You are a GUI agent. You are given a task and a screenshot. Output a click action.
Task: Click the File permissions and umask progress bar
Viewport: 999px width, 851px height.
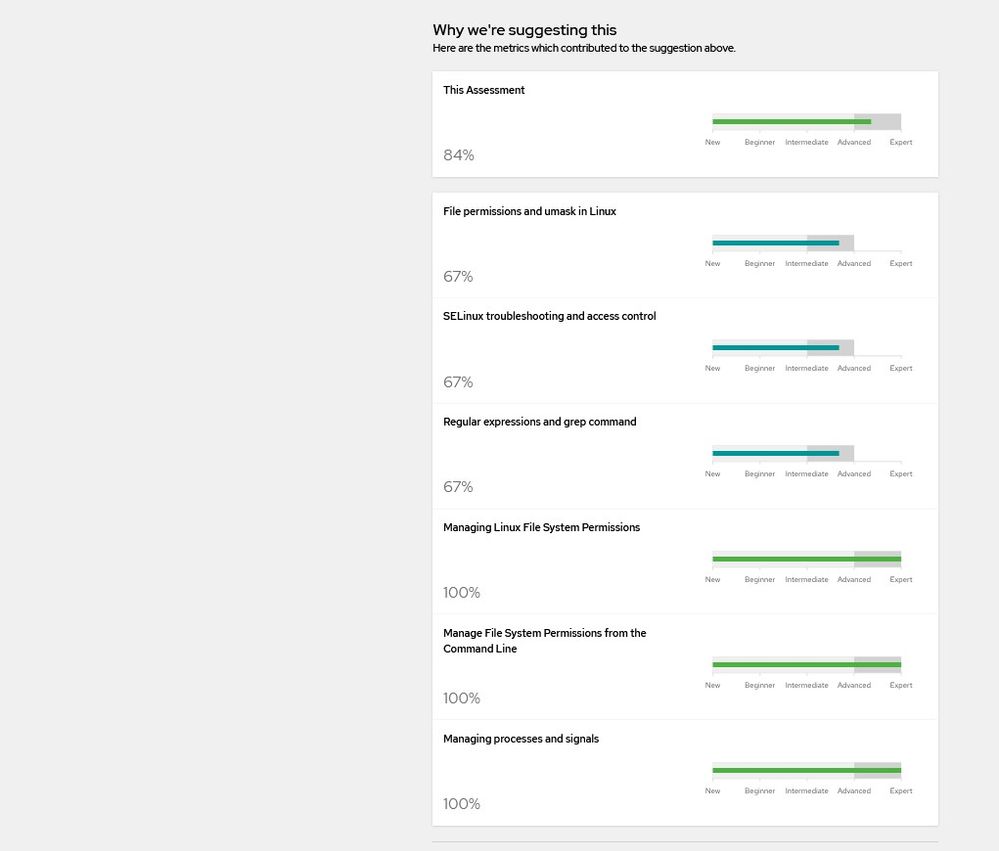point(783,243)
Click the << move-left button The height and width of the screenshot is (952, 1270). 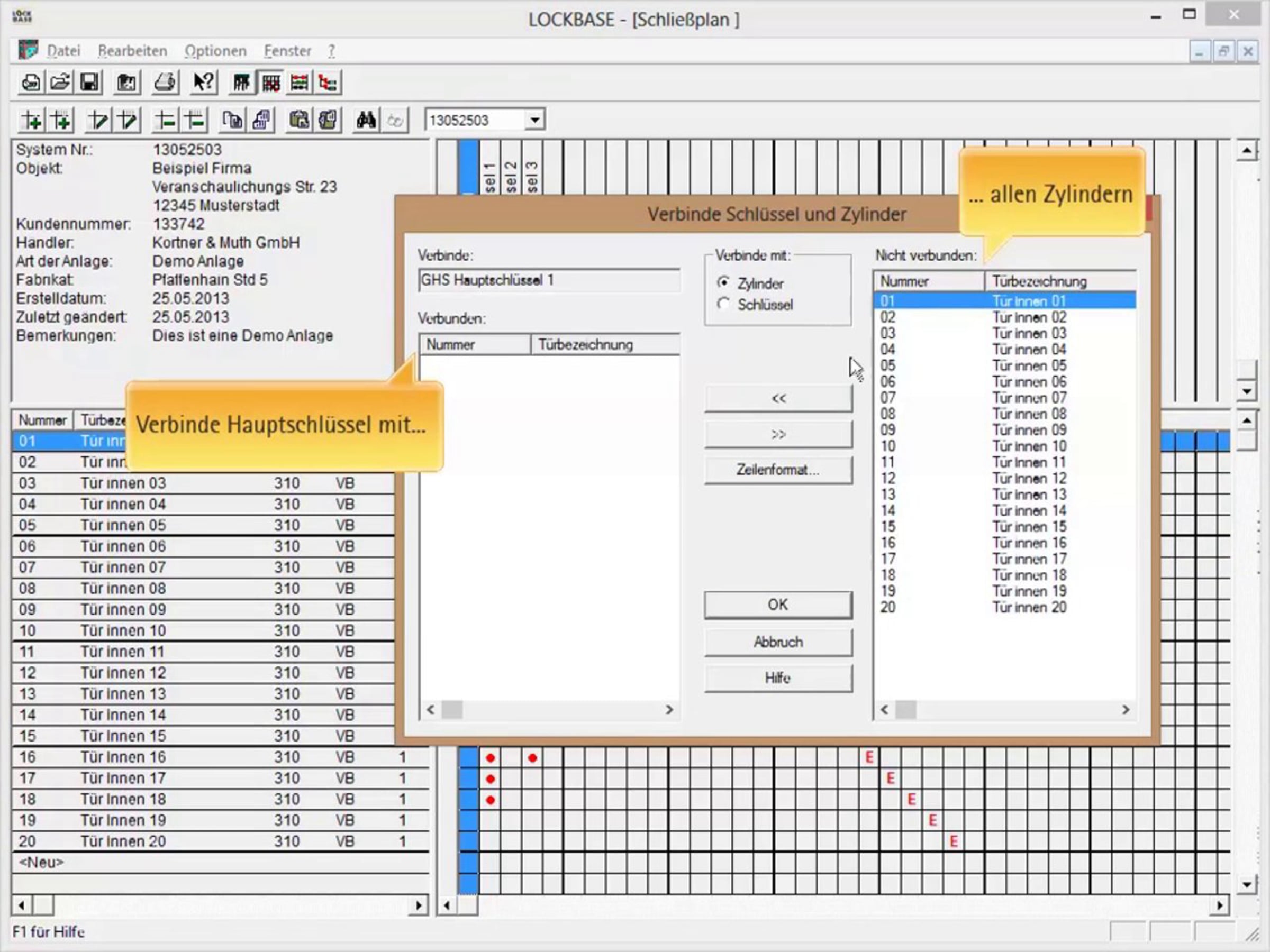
* * * * * * *
• **What to work on**: Copy the listing above word for word, omitting the pictures.

• **Task response**:
You are a GUI agent. You are given a task and a screenshot. Output a click action.
Task: Click the File permissions and umask progress bar
Viewport: 999px width, 851px height.
point(783,243)
Click the << move-left button The height and width of the screenshot is (952, 1270). 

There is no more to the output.